● **What you will do**
All records below are to be set down precisely as written, excluding pictures.

(Stored items)
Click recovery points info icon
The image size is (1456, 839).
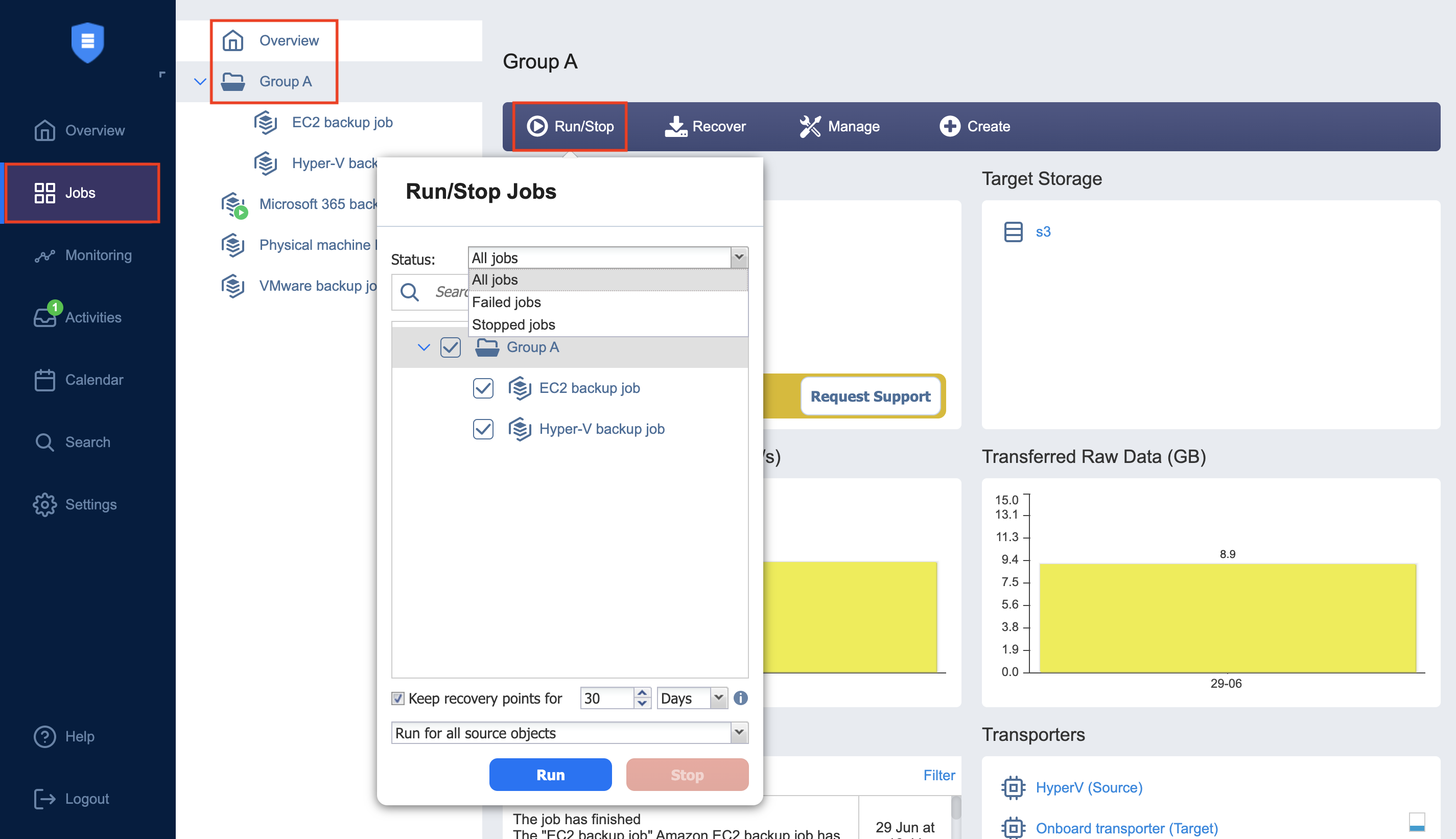pos(741,698)
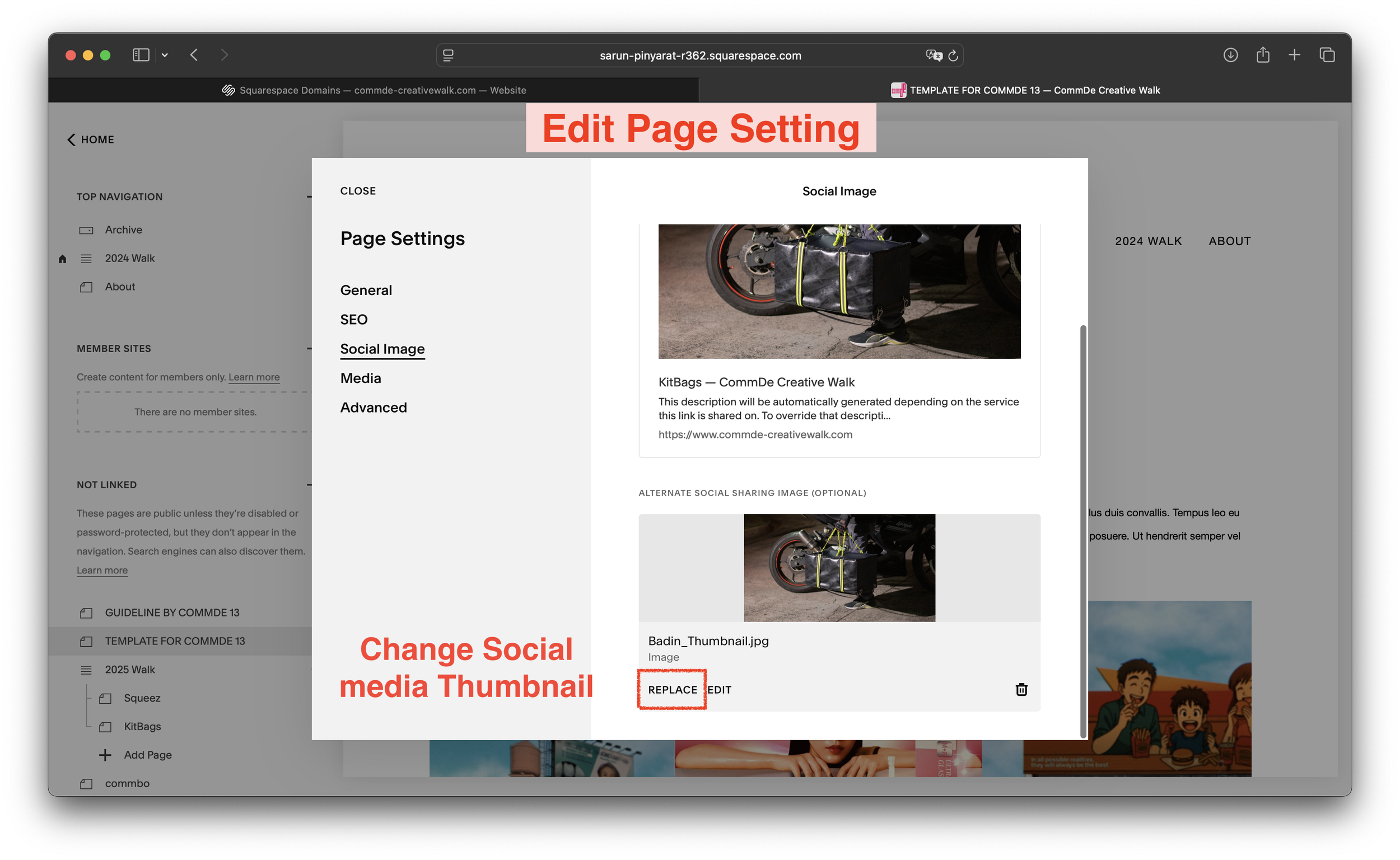Open the Safari downloads icon

tap(1230, 55)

● **Answer section**
Click recovery points info icon
The image size is (1456, 839).
pos(741,698)
Open the Safari downloads icon

tap(1230, 55)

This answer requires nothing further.